An electric switch has herein been described having a rotor drive assembly that rapidly drives the switch contact blade and line and load contacts into simultaneous connection with their respective line and load stabs. Especially oriented contact springs substantially increase the forces applied between the line and load contacts and their respective line and load stabs.
FIG. 1 is a side view in partial section of the electrical safety switch according to the invention;
FIG. 2 is a top perspective view, in isometric projection, of the components within the electrical safety switch of FIG. 1;
FIG. 3 is a side view of the rotor drive assembly within the electrical safety switch of FIG. 1;
FIGS. 4A-4C are side views, in partial section, of the rotor drive assembly of FIG. 3 illustrating the contact blade progressing from the "ON" to "OFF" position; and
FIGS. 5A-5C are end views of the contact blade of FIG. 1 progressing into the "ON" position.
The electrically insulative properties of thermally stable plastic materials multi-functionally houses and insulates the electrical components contained therein for electrical switching applications. The impact resistance of the plastic material facilitates mounting the movable components within the plastic enclosure without fear of damage caused by the violent arcs that occur when the switch contacts are connected and disconnected while carrying current. Suitable plastic materials for the switch enclosure are "Valox", a registered trademark of GE Company for polybutylene terepthalate and "Noryl", a trademark of GE Company for a modified polyphenylene oxide. One such molded plastic enclosure for electrical disconnect switches is described within U.S. Pat. No. 4,675,782 which is incorporated herein for reference purposes.
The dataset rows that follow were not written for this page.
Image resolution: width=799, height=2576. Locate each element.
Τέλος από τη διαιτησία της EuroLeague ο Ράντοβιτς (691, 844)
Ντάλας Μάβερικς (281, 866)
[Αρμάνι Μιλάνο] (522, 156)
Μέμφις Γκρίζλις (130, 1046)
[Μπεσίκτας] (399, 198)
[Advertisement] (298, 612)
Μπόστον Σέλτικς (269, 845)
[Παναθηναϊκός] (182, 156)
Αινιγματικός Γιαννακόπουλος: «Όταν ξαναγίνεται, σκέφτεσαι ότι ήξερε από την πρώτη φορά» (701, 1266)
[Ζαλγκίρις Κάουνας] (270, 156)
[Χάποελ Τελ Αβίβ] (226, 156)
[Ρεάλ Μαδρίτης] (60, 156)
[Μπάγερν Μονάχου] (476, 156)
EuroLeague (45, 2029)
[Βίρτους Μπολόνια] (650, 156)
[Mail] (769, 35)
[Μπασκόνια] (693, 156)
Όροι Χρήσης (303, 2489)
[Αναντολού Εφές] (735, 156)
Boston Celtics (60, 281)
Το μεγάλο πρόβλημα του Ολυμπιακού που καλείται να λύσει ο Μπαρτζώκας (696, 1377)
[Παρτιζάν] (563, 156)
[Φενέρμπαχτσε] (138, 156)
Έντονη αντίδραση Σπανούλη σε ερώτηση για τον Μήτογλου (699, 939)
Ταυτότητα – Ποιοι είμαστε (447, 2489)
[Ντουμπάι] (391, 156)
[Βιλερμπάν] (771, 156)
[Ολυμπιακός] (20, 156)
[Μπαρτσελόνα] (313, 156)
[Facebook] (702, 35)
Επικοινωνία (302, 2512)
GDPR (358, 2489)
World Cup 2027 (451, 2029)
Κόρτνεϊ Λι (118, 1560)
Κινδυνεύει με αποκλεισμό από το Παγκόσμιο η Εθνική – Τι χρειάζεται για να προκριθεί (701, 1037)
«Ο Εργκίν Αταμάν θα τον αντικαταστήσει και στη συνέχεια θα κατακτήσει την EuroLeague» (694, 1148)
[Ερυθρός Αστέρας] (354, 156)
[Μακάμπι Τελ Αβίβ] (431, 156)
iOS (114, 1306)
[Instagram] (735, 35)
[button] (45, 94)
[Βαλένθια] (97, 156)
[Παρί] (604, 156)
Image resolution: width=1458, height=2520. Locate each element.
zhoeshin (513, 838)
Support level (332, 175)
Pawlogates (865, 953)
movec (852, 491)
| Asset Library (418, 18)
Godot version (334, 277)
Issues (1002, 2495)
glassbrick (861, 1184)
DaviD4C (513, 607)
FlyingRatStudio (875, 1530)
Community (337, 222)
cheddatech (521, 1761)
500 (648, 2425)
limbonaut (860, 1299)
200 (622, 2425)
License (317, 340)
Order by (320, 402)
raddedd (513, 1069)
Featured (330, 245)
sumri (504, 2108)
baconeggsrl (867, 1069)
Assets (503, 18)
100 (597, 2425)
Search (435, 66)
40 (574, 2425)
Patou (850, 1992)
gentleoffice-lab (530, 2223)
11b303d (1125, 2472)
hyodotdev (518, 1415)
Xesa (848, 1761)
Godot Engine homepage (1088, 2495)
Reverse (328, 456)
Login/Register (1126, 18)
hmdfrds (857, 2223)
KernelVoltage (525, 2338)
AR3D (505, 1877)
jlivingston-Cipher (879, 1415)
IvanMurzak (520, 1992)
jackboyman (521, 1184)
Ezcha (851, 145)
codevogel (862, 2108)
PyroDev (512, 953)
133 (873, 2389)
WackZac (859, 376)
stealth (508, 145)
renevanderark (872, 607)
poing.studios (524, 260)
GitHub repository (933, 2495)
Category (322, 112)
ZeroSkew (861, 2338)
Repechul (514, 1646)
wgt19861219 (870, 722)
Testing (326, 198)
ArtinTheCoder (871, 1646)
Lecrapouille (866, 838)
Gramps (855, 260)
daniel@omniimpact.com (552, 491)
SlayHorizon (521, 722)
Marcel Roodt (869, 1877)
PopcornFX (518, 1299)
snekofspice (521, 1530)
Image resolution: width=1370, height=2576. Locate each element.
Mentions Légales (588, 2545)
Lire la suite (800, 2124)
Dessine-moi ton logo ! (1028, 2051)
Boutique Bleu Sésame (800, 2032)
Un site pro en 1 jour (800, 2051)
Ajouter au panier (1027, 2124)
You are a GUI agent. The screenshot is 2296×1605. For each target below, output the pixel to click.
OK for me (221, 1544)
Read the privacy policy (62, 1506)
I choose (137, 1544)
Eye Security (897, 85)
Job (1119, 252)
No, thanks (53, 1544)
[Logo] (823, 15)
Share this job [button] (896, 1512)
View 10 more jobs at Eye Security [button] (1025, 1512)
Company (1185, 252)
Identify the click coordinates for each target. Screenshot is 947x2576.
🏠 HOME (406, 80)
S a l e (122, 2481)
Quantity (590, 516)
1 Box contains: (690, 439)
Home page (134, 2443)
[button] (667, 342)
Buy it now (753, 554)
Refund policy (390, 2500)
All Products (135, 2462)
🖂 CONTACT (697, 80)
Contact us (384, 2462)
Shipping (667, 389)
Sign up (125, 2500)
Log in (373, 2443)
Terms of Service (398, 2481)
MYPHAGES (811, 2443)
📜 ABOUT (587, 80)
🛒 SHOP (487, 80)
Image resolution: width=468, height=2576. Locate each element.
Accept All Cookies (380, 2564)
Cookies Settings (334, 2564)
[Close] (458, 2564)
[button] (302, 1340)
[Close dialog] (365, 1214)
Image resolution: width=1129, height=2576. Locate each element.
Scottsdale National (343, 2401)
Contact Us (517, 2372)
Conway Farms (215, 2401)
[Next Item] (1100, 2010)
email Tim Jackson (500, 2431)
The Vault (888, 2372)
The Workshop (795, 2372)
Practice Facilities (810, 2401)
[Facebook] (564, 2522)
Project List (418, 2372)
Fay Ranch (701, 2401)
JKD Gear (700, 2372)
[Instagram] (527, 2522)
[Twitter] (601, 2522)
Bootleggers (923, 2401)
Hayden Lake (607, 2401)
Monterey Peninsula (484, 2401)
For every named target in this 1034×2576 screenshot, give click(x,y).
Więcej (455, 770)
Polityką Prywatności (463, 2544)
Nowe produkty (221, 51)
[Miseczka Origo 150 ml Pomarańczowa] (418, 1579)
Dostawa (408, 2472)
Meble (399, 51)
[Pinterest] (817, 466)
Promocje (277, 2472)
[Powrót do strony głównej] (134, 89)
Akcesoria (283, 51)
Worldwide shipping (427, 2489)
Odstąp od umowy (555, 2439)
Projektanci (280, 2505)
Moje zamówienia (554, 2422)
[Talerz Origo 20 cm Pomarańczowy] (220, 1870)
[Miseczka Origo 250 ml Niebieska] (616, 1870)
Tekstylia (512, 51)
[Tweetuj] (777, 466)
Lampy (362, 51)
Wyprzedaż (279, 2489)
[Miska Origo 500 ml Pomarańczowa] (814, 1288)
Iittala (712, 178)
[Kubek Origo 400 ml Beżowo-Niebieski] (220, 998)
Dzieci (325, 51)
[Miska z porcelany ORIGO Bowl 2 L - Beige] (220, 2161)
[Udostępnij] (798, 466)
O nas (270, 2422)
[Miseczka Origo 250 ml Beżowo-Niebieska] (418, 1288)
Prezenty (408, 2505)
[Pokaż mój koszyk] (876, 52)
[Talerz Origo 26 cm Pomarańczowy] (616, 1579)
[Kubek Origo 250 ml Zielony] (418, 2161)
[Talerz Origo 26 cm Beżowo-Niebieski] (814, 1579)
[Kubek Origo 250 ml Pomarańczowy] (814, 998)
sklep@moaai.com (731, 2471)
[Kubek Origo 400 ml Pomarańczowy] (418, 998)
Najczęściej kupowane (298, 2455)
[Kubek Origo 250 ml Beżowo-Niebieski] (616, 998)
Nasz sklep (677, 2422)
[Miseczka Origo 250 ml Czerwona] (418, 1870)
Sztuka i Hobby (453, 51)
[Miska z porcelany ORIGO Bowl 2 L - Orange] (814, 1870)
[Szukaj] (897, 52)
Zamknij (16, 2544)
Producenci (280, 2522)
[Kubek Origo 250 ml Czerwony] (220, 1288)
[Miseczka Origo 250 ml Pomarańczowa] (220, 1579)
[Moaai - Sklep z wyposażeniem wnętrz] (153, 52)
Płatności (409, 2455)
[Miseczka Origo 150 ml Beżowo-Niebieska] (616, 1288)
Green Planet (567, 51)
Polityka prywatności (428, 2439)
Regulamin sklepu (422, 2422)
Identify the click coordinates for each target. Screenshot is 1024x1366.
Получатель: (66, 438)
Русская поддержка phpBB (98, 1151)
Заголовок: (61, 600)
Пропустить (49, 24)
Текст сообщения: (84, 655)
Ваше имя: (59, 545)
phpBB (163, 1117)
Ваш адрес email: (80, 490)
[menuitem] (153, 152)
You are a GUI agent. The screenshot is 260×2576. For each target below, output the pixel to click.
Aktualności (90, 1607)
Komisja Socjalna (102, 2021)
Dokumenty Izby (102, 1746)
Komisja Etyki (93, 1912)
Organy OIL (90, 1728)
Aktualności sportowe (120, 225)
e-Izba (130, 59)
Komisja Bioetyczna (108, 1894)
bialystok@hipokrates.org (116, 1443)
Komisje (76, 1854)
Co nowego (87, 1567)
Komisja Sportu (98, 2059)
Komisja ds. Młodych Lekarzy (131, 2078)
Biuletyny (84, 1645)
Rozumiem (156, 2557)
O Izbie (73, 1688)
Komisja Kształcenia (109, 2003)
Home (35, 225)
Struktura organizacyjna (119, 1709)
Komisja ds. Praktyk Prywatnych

It is understood that electric arcs will form between a pa1r of electric contacts when the current through the contacts is interrupted and some arc chute means are required to cool and quench the electric arc. The larger the current during interruption, the more intense the arc and hence, the larger the arc chute required. The duration of the arc is related to the time involved in moving the electric contacts a sufficient distance such that the arc voltage necessary to maintain the arc is greater than the available systems voltage.
An early attempt to rapidly make and break electrical connection between a pair of separable contacts is found in U.S. Pat. No. 4,233,482, wherein the movable contact carrier engage an over-center spring to rapidly accelerate the opening and closing forces applied during manual operation of the movable contact carrier.
U.S. Pat. No. 4,675,481 entitled "Compact Electric Safety Switch" describes a safety switch that rapidly connects and disconnects between a pair of contacts with minimum arc formation. This Patent is incorporated herein for purposes of reference and should be reviewed for its teachings of an operating handle that is rotated to drive a pair of powerful operating springs to effect rapid contact interaction. The use of a rotating operating handle is somewhat limited both with respect to space requirements as well as to the right-handedness and left-handedness of potential operators. A right-handed operator would favor the arrangement of the operating handle on the right hand side of the switch, for example, whereas the left-handed operator would prefer the operating handle to be arranged on the left side of the switch. This often requires extra mounting hardware to be inventoried by the switch manufacture.
A slidably-operated handle operator readily solves both the limited space as well as left-handedness, right-handedness preference problems. One such switch employing a slidably arranged handle operator is described within U.S. patent application Ser. No. 026,496 filed Mar. 16, 1987 entitled "Fused Disconnect Switch with Non-Metallic Enclosure", which Application is incorporated herein for purposes of reference.
One purpose of the instant invention is to provide an electric switch that can be readily fitted with either a slidably-operated handle operator or with a rotatable left hand or right hand operator with a minimum requirement of inventoried parts.